A majority of the court agreed and, in Craig v. Boren, enshrined mid-level scrutiny as the standard of review in sex discrimination cases. Though the intermediate standard fell short of the strict scrutiny the court applied to distinctions based on race, distinctions based on sex had, thanks to Ginsburg, earned a standard of review that marked them as plainly discriminatory.

As Wendy Williams, an emeritus professor of law at Georgetown and Ginsburg’s authorized biographer, noted in 2013, Ginsburg “tweaked the Craig standard upward, bringing it closer to the race standard” 20 years later when, as a member of the court, Justice Ginsburg wrote for the majority in U.S. v. Virginia, which held that the Virginia Military Institute’s practice of admitting males only violated the 14th Amendment’s Equal Protection Clause.

Virginia’s justification for excluding all women from “citizen soldier” training for which some are qualified does not rank as “exceedingly persuasive” Justice Ginsburg wrote. (To appreciate the tweak, compare it with intermediate scrutiny, which requires laws that distinguish between people based on sex to be substantially related to an important government purpose.)

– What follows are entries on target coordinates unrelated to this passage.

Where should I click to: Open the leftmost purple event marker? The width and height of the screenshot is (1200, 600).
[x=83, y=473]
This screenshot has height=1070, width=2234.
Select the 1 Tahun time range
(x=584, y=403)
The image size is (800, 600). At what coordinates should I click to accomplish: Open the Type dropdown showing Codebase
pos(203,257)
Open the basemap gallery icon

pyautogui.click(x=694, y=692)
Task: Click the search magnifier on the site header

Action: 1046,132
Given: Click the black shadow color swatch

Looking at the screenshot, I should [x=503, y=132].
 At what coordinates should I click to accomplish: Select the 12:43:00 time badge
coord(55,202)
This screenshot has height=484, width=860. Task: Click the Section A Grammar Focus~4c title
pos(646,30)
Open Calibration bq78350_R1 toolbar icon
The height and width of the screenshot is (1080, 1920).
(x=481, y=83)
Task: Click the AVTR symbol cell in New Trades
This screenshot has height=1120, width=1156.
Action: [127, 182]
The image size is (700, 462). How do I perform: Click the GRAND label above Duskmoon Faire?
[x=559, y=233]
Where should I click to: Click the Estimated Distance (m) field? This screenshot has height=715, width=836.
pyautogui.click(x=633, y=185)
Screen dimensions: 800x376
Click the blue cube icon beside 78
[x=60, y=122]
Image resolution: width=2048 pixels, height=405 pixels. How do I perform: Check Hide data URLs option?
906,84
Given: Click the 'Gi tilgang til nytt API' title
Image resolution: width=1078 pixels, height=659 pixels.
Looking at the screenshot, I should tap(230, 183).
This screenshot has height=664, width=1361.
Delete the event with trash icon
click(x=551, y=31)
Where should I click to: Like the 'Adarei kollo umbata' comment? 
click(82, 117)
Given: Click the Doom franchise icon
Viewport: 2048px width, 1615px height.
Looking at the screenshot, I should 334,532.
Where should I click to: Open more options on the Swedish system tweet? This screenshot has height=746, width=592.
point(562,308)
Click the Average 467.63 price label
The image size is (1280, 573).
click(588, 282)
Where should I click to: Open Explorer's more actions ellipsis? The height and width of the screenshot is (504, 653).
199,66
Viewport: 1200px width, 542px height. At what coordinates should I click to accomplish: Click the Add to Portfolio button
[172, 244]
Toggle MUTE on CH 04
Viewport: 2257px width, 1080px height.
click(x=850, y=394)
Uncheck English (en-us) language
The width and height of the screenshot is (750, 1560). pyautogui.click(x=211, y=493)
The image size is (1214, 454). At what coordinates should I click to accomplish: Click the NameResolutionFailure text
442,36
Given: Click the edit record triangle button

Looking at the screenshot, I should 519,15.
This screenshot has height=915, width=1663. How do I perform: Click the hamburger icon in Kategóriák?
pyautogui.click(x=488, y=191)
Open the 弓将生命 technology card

On Saturday evening, mourners were expected to hold a vigil for Ginsburg in cities across the U.S. “I think that I can speak for most women that we are devastated by her passing,” Saima Assed, an organizer in Albuquerque who helped to organize a vigil there, told the Times. “We know we lost a champion.”

 

 

 

[1] “Neither legislators nor judges regarded gender lines as ‘back of the bus’ regulations,” she later wrote of the second point. “Rather, these rules were said to place women on a pedestal.” In short, that discrimination somehow venerated women.

[2] Ginsburg noted that equal protection and due process of law “apply to the majority as well as to the minorities.”